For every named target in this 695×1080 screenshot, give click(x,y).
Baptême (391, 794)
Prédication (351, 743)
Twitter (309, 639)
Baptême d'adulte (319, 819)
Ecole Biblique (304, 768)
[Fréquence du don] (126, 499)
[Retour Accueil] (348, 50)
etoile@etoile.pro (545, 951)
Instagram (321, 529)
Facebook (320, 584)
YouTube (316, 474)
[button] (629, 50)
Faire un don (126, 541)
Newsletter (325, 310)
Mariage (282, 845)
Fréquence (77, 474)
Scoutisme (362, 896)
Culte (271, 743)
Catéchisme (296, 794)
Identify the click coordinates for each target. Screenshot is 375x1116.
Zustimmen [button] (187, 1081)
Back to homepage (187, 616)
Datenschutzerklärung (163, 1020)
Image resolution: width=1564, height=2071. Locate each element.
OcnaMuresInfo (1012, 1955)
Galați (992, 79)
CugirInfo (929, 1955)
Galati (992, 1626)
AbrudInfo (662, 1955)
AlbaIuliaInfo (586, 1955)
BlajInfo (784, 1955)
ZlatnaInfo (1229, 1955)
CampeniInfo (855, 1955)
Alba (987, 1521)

┄┄┄┄┄┄

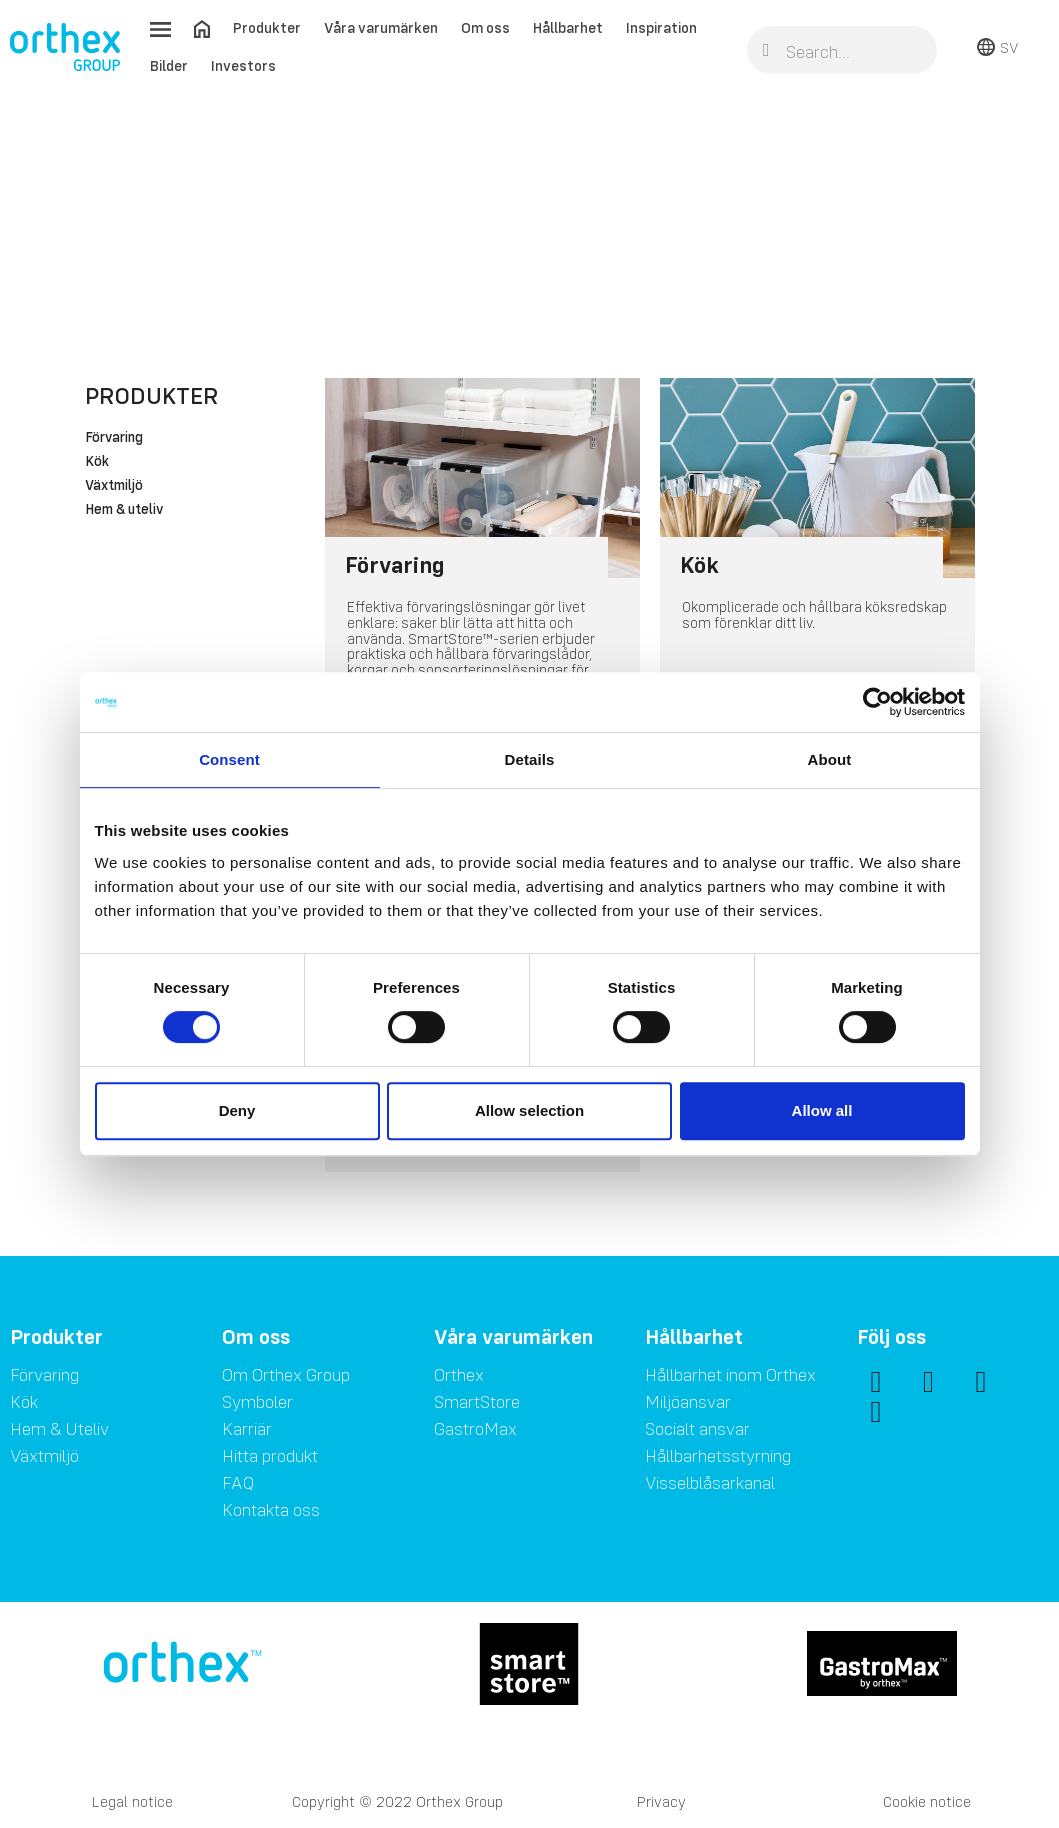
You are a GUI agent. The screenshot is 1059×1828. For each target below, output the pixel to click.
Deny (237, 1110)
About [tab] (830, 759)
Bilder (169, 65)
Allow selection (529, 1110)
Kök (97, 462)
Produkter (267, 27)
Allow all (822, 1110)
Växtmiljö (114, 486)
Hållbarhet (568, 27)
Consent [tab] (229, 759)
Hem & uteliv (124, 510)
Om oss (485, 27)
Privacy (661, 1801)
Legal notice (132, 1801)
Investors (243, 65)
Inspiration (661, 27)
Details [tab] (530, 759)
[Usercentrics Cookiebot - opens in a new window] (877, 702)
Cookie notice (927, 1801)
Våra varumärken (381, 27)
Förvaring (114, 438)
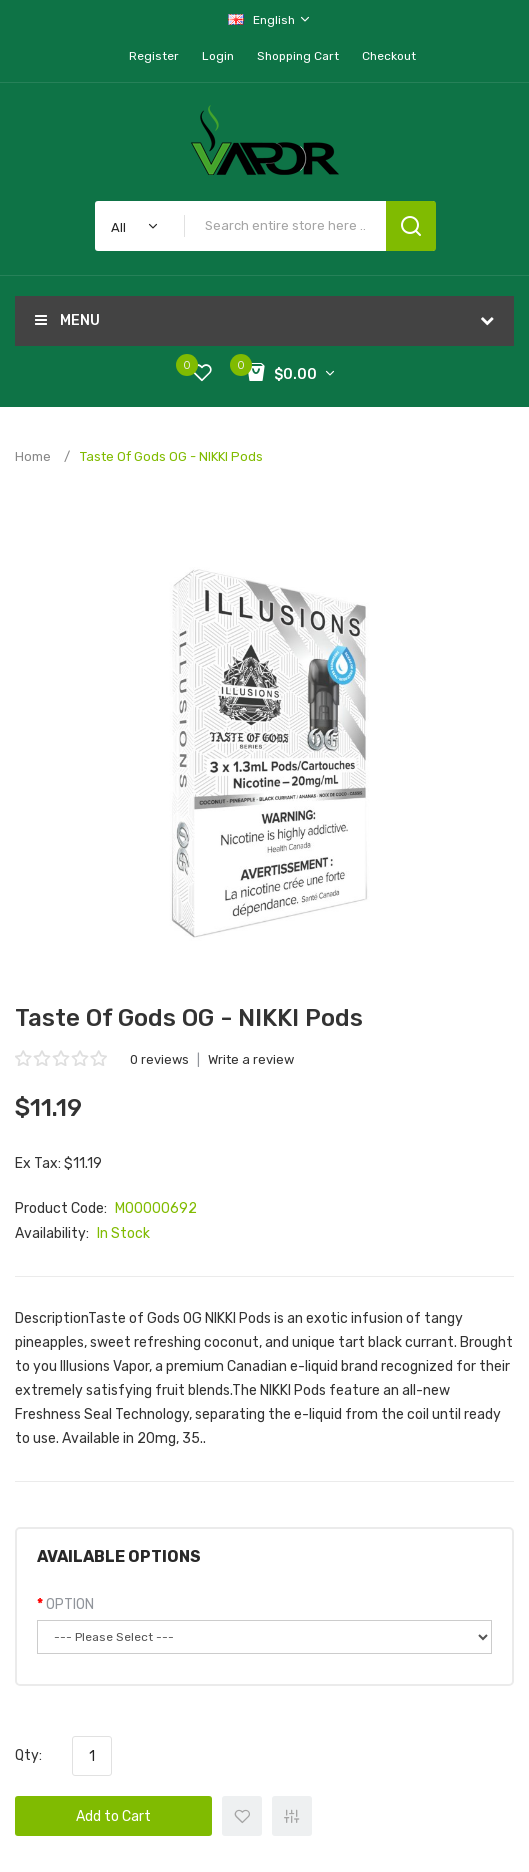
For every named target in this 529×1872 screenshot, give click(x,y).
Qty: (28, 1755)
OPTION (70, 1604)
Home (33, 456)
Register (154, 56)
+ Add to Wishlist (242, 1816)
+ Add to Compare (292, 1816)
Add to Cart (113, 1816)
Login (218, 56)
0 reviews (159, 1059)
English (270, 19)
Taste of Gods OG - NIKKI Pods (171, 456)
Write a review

┄┄┄┄┄┄

**GIVEN TASK:** Reproduce the lines starting with the line with "For every named target in this 695×1080" and going on through the line with "CampeniInfo (855, 1955)", swapping "Newsletter" for "Bulletin" and leaving all else unchanged. Give only those lines.

**THE REPLY:**
For every named target in this 695×1080 screenshot, give click(x,y).
Baptême (391, 794)
Prédication (351, 743)
Twitter (309, 639)
Baptême d'adulte (319, 819)
Ecole Biblique (304, 768)
[Fréquence du don] (126, 499)
[Retour Accueil] (348, 50)
etoile@etoile.pro (545, 951)
Instagram (321, 529)
Facebook (320, 584)
YouTube (316, 474)
[button] (629, 50)
Faire un don (126, 541)
Bulletin (325, 310)
Mariage (282, 845)
Fréquence (77, 474)
Scoutisme (362, 896)
Culte (271, 743)
Catéchisme (296, 794)
Identify the click coordinates for each target. Screenshot is 375x1116.
Zustimmen [button] (187, 1081)
Back to homepage (187, 616)
Datenschutzerklärung (163, 1020)
Image resolution: width=1564, height=2071. Locate each element.
OcnaMuresInfo (1012, 1955)
Galați (992, 79)
CugirInfo (929, 1955)
Galati (992, 1626)
AbrudInfo (662, 1955)
AlbaIuliaInfo (586, 1955)
BlajInfo (784, 1955)
ZlatnaInfo (1229, 1955)
CampeniInfo (855, 1955)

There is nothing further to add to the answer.